As regards retail prices, charged by the home network to their roaming customer, the issue is somewhat less clear. It could be argued that once wholesale prices had been fixed then retail prices could be regulated by national authorities. However, Advocate General Maduro considers that it was expedient and appropriate for the Community to regulate retail prices. He suggests that, given the Regulation was intended to expire after three years, the transnational nature of roaming and the fact that roaming is of minor concern to national regulators, the Community may be more willing and better placed to address the problem. Had the issue been left to the 27 national regulators it may have taken too long to introduce effective control of retail prices.

1 Regulation (EC) No 717/2007 of the European Parliament and of the Council of 27 June 2007 on roaming on public mobile telephone networks within the Community and amending Directive 2002/21/EC (OJ L 171, p. 32)

As to whether setting maximum limits to the prices charged by the network operators was proportionate, the Advocate General notes that the Community intervened as a last resort; all of the Commission’s previous attempts to reduce roaming prices (including competition law investigations, transparency initiatives, regulatory action and political pressure) having failed. He also observes that the Commission found that roaming prices varied widely in ways that could not be explained by underlying costs, with operators making profits of above 200% for calls made while roaming and of 300% or 400% for calls received. Given these excessive charges and the need for timely action, a decision to regulate retail prices was an option reasonably open to the Community.
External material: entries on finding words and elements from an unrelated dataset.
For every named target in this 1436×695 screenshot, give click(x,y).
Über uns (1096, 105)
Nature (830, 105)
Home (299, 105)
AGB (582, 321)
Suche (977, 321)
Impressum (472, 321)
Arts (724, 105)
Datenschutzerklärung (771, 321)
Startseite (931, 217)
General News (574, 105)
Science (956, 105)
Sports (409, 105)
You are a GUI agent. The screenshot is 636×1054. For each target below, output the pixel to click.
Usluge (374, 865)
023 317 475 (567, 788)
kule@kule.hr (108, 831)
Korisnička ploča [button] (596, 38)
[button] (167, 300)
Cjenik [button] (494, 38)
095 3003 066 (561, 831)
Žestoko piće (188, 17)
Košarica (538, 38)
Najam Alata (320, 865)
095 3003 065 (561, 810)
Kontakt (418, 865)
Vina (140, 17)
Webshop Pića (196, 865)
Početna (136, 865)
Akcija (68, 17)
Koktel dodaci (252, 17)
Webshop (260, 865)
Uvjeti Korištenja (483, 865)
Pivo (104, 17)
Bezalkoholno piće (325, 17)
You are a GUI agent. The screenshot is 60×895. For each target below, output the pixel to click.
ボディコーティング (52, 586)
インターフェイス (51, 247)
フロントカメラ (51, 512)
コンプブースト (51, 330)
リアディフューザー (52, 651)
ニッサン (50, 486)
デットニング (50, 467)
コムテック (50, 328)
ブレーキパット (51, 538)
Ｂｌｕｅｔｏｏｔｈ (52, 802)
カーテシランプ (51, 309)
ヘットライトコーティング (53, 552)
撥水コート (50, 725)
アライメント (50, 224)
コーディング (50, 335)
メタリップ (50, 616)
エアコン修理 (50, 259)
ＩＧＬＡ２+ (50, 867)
Furthermore, acknowledging that price controls should always be assessed carefully because of their extreme impact on the market, the Advocate General considers that the limited duration of these price caps, the existence of a sunset clause requiring periodic reassessment, and their aim of correcting a market failure that competition rules had not been able to address, makes them more acceptable. As such the Regulation cannot be said to be disproportionate.

The Advocate General therefore concludes that the setting of maximum charges for roaming calls does not infringe the principles of subsidiarity or proportionality.

Consequently, Advocate General Poiares Maduro proposes that the Court confirm the validity of the Roaming Regulation.

NOTE: The Advocate General’s Opinion is not binding on the Court of Justice. It is the role of the Advocates General to propose to the Court, in complete independence, a legal solution to the cases for which they are responsible. The Judges of the Court are now beginning their deliberations in this case. Judgment will be given at a later date.

NOTE: A reference for a preliminary ruling allows the courts and tribunals of the Member States, in disputes which have been brought before them, to refer questions to the Court of Justice about the interpretation of Community law or the validity of a Community act. The Court of Justice does not decide the dispute itself. It is for the national court or tribunal to dispose of the case in accordance with the Court’s decision, which is similarly binding on other national courts or tribunals before which the same issue is raised.

Unofficial document for media use, not binding on the Court of Justice.